━━ EXERCISE INPUT ━━

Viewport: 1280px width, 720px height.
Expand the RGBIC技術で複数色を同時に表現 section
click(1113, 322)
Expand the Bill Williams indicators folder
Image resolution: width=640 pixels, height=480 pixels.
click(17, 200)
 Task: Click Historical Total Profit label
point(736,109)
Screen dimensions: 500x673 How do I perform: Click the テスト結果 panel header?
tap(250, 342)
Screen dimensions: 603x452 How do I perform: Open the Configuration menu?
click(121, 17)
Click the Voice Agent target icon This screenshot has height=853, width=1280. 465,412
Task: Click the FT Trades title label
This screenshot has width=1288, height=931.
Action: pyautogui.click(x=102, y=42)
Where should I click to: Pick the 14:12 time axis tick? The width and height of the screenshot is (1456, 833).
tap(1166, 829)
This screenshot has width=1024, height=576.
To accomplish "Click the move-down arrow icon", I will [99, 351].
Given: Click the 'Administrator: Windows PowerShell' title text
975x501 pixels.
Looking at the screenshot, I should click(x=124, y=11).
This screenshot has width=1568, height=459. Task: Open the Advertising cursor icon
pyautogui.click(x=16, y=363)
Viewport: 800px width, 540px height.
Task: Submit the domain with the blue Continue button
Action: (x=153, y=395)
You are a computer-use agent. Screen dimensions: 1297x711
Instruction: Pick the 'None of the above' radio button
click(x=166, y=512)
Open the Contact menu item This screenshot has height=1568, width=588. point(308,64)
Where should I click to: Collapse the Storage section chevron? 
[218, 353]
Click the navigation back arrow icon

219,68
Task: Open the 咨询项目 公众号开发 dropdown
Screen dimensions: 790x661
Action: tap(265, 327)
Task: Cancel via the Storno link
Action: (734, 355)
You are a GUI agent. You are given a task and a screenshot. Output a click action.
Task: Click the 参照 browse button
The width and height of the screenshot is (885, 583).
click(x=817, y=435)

━━━

• _WHAT TO WORK ON_
Without adding anything, say how many lines in the listing above include the string "title".

• _RESULT OF THE EXERCISE_
2